Farm Ireland
Independent.ie

Tuesday 23 May 2017

Used tractor imports soar by massive 75% in January

Ciaran Moran

Ciaran Moran

It's been a testing few years for the machinery trade and in particular tractor sales.

As the British pound continues its post-Brexit slide, increasing numbers of Irish buyers are travelling north in search of tractor deals.

This can been seen in the statistics with imports of used tractors increasing from 1,787 in 2015 to 1,905 last year.

In January, CSO figures show that used tractor imports up a staggering 75%. Some 221 used tractors were imported last month, compared to 126 in January 2016.

Meanwhile, new tractor sales continue to decline with figures from the CSO showing new tractor licences down 24% in January compared to last year.

Some 194 tractors were licenced last month, compared to 257 in the same month in 2016.

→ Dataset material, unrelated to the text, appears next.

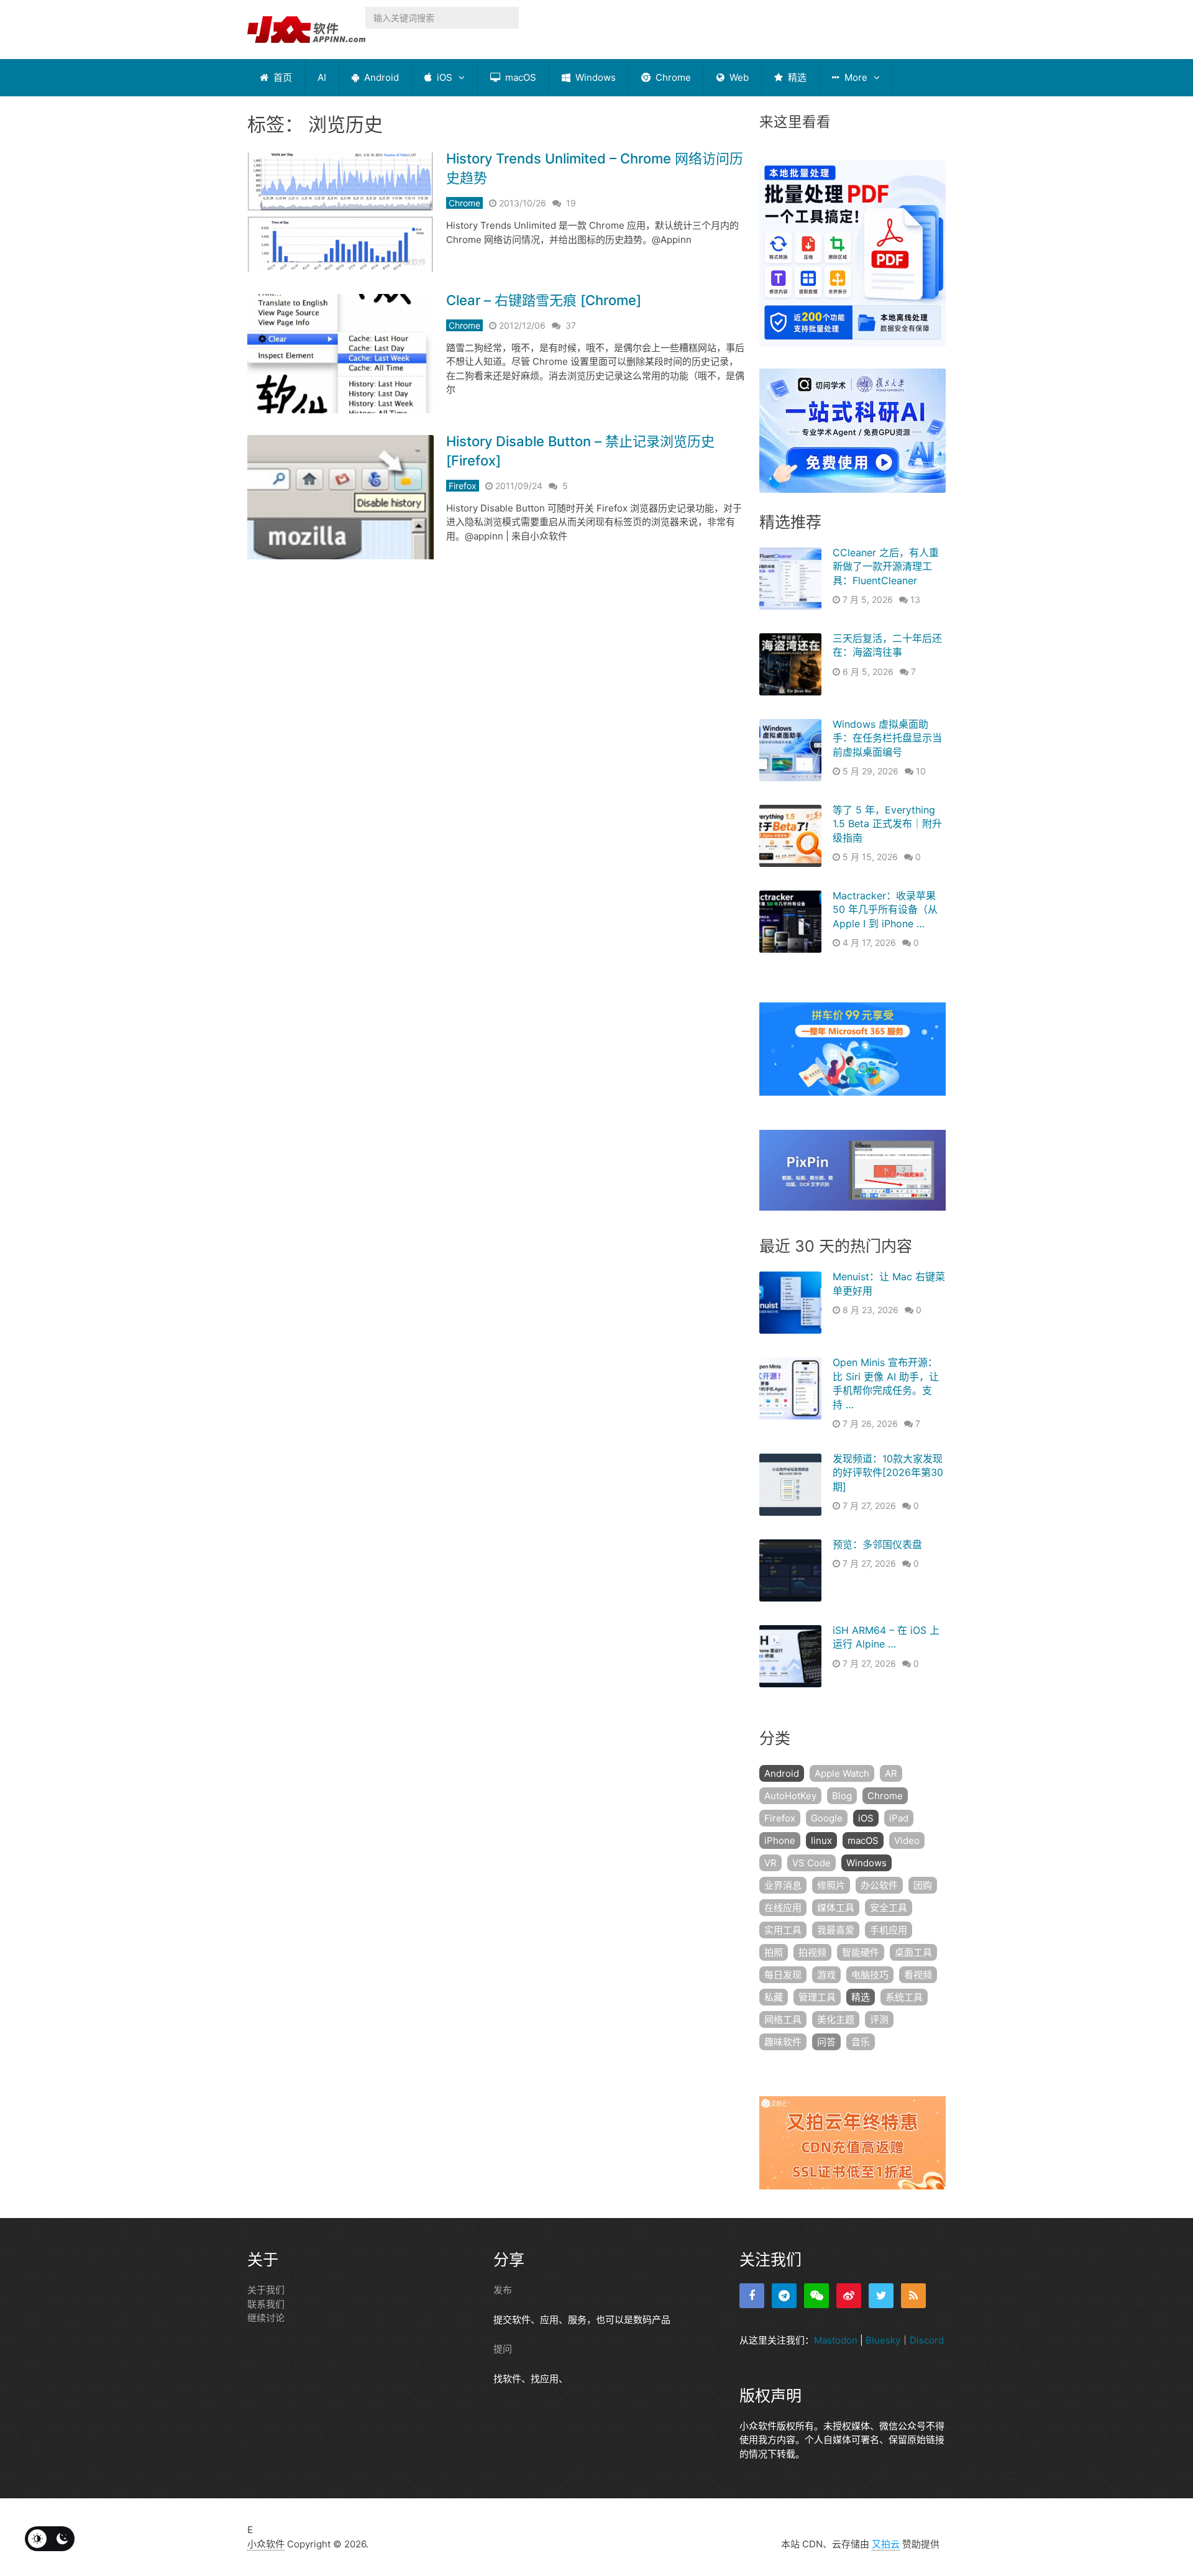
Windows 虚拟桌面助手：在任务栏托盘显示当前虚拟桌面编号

The figures come as tractor sales in Ireland fell to its lowest level since 2011 last year. Last year, some 1,937 new tractors were purchased falling from 1,986 in 2015 and 2186 in 2014.

Speaking to the Farming Independent recently Cathal Sweetman from D & S Machinery Ltd said he has found it very difficult going for a few years now as prices to farmers have been forced downwards.

"What has really made it difficult is that the pressure has hit every sector of farming - milk, cattle, grain, potatoes and vegetables.

"It feels like there are too many people competing for too few sales, which results in overpriced trade ins and new tractors being sold with little or no margin.

"The other side of the coin is that tractors have increased in price due to engine emissions regulations and advances in electronics. This makes it harder for the average farmer to purchase a tractor."

While he acknowledged that no one can blame anyone for shopping around, Mr Sweetman urged farmers to think of the local dealer the next time they decide to buy a new tractor.

"The way sterling is going plenty are taking their business across the border or to Britain, resulting in Irish dealers being left with stock in their yards.

"I would remind farmers that when they support a local dealer they are guaranteed after sales support if something goes wrong.

"They are also supporting jobs, because the dealer will be employing mechanics who all needed training and who earn a living from the sector.

“The equipment, software and stock of spare parts - it comes at a cost."